Einträge zum Auffinden von Text und Elementen:
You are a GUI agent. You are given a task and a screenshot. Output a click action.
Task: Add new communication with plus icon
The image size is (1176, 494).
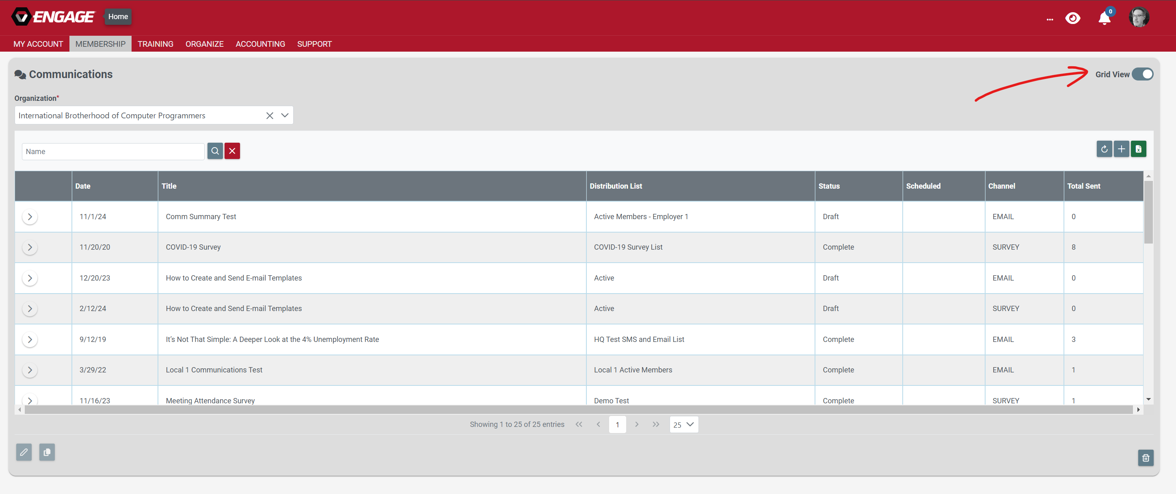pos(1121,149)
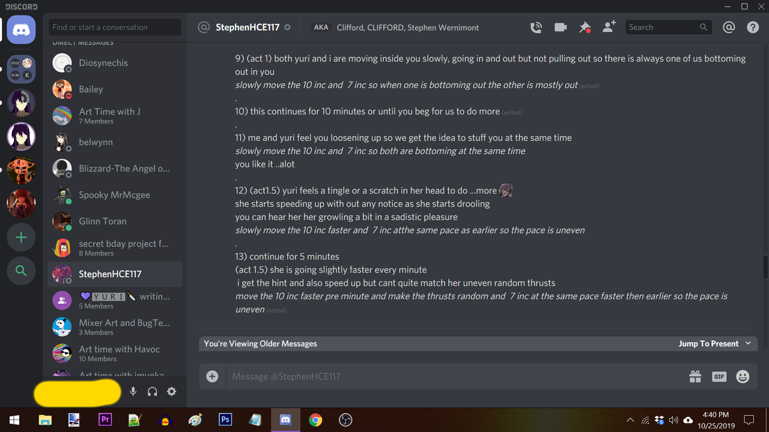The width and height of the screenshot is (769, 432).
Task: Open the mentions inbox icon
Action: point(729,27)
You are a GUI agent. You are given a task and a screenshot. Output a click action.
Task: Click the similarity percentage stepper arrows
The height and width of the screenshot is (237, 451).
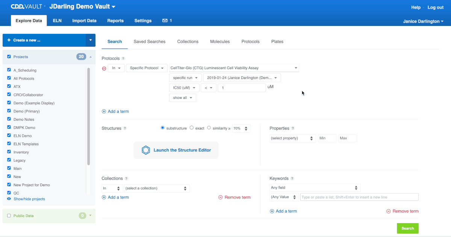246,128
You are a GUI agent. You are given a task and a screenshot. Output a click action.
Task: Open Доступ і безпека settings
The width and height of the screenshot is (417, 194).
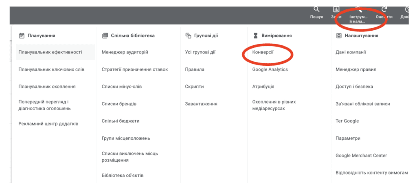tap(354, 87)
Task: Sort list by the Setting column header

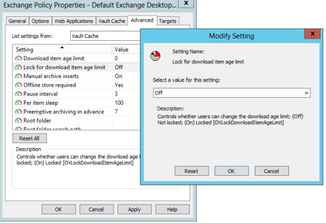Action: pos(60,49)
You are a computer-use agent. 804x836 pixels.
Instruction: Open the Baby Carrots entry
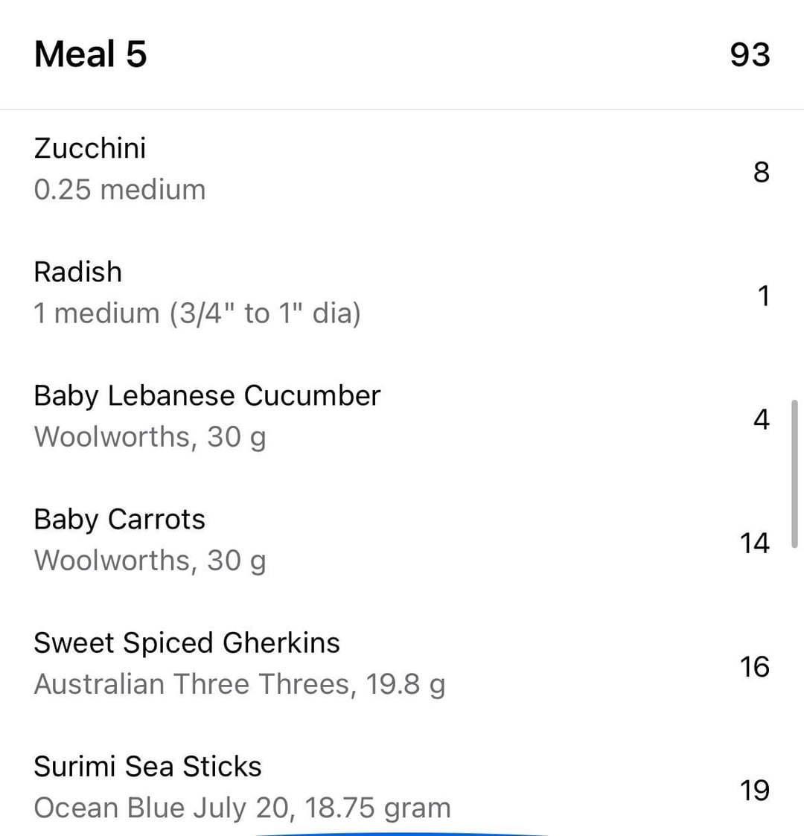click(x=119, y=519)
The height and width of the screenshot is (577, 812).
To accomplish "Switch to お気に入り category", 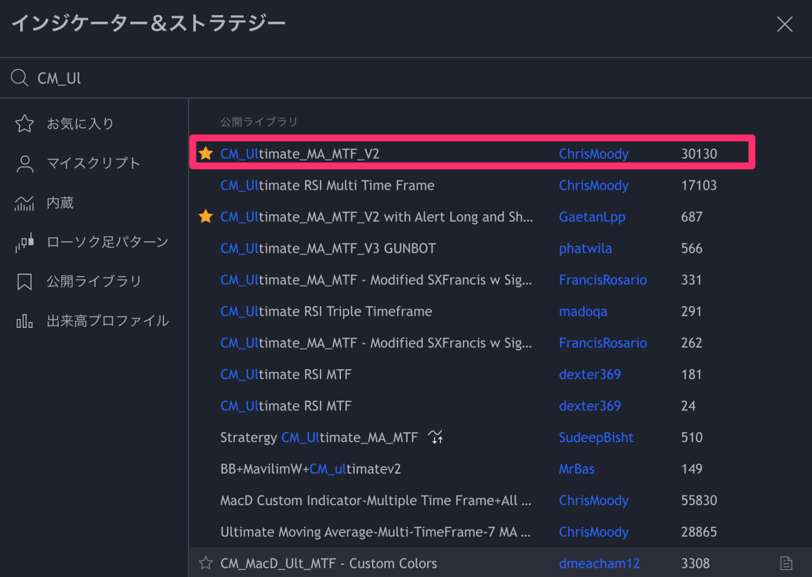I will pos(80,123).
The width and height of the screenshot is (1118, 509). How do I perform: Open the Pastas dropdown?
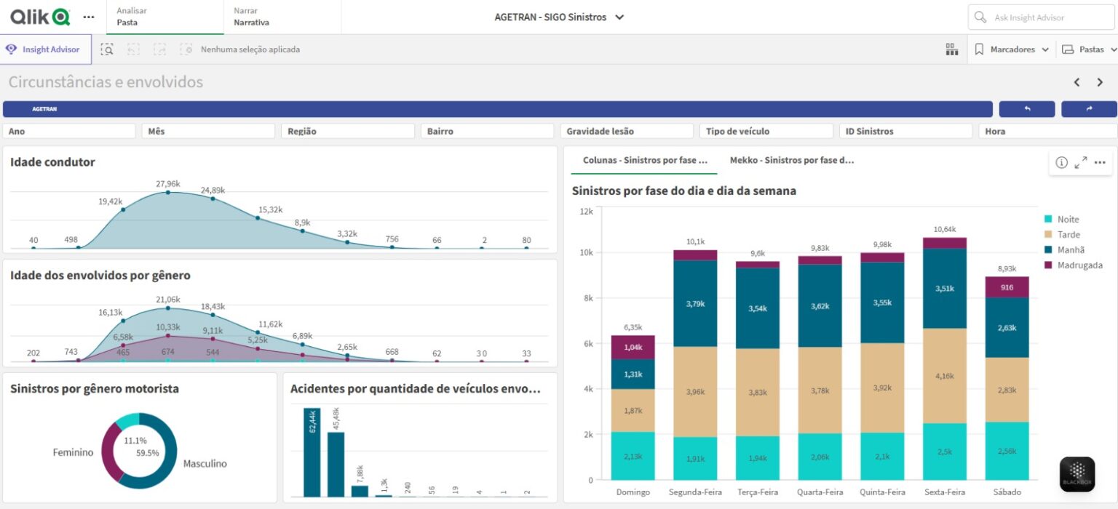click(1089, 49)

Aufgabe:
Überarbeite das Material vom Anfang bis einschließlich der Zeile mit "Action: point(729,27)", indem du "plus icon" durch "plus button" ersetzt und alles Übrige unverändert lässt. Gib nur diese Zeilen wieder und lass die Bilder dabei weg.

Lösung:
You are a GUI agent. You are given a task and a screenshot. Output a click action.
Task: Add new communication with plus button
The image size is (1176, 494).
pos(1121,149)
The width and height of the screenshot is (769, 432).
Task: Open the mentions inbox icon
Action: point(729,27)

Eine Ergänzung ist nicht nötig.